樹脂モールド構造かつワイヤーボンディングに対応
村田製作所は2025年5月、自動車のパワートレインで利用できるパワー半導体用NTCサーミスター「FTIシリーズ」を発表した。使用温度範囲は−55〜175℃を保証しており、パワー半導体の近くに設置して、上昇する温度をより正確に計測できる。
電動化が進む自動車では、高出力で高効率のパワー半導体が搭載されている。ただ、パワー半導体は発熱量が大きく、熱による破損リスクなどを回避する必要がある。その対策として、パワー半導体の温度上昇をサーミスターで検知し、必要に応じて冷却装置を動かしたり、動作を制限したりするなどの対応を行ってきた。ところが、従来のサーミスターは高電圧に対応できず、パワー半導体から少し離れた位置で温度を検知していたという。
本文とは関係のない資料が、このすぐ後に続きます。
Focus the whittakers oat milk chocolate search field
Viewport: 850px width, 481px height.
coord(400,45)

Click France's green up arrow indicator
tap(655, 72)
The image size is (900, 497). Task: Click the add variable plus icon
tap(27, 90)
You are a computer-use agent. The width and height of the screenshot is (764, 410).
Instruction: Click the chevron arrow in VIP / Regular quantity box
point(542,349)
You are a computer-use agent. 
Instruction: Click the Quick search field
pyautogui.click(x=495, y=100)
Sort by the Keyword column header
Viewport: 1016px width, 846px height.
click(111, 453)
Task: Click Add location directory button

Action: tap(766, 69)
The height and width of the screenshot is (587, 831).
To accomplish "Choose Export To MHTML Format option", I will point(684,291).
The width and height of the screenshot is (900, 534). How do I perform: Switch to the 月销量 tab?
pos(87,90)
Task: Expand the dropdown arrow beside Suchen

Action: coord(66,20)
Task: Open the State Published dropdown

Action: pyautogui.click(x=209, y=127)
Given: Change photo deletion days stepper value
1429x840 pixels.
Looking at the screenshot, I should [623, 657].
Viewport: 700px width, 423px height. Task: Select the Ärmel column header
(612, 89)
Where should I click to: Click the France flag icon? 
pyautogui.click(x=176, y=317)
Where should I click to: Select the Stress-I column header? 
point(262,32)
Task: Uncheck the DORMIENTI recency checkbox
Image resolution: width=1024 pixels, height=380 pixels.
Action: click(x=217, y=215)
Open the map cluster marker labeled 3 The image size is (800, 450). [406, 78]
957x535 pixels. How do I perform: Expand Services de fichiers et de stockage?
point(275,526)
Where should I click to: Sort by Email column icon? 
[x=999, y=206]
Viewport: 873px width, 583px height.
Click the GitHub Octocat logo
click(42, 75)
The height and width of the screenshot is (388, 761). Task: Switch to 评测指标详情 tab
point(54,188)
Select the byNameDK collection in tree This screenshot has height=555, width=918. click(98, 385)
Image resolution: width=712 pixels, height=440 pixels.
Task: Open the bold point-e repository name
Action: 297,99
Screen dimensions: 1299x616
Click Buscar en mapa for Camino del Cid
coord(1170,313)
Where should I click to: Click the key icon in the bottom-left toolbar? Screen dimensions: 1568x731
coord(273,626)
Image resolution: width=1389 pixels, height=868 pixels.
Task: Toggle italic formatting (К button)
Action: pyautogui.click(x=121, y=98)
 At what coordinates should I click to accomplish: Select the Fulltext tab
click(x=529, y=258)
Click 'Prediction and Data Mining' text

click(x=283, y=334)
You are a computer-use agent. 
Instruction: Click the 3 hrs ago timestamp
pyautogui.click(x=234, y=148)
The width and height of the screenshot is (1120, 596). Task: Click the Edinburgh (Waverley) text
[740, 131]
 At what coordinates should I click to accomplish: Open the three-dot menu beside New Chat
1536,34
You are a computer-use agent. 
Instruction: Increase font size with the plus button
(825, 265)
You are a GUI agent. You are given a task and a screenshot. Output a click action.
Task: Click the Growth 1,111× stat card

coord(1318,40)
今回発表したFTIシリーズは、樹脂モールド構造かつワイヤーボンディングに対応した製品である。樹脂モールド構造によって絶縁性を確保し、パワー半導体と同一のパッド上に直接配置することが可能となった。しかも、ワイヤーボンディングでサーミスター用のパッドと接続することができるという。
新製品はSMD(表面実装デバイス)タイプで外形寸法は2.0×1.25mm。抵抗値(25℃)は5kΩ±1%、B定数(25℃/50℃)は3380K±1%である。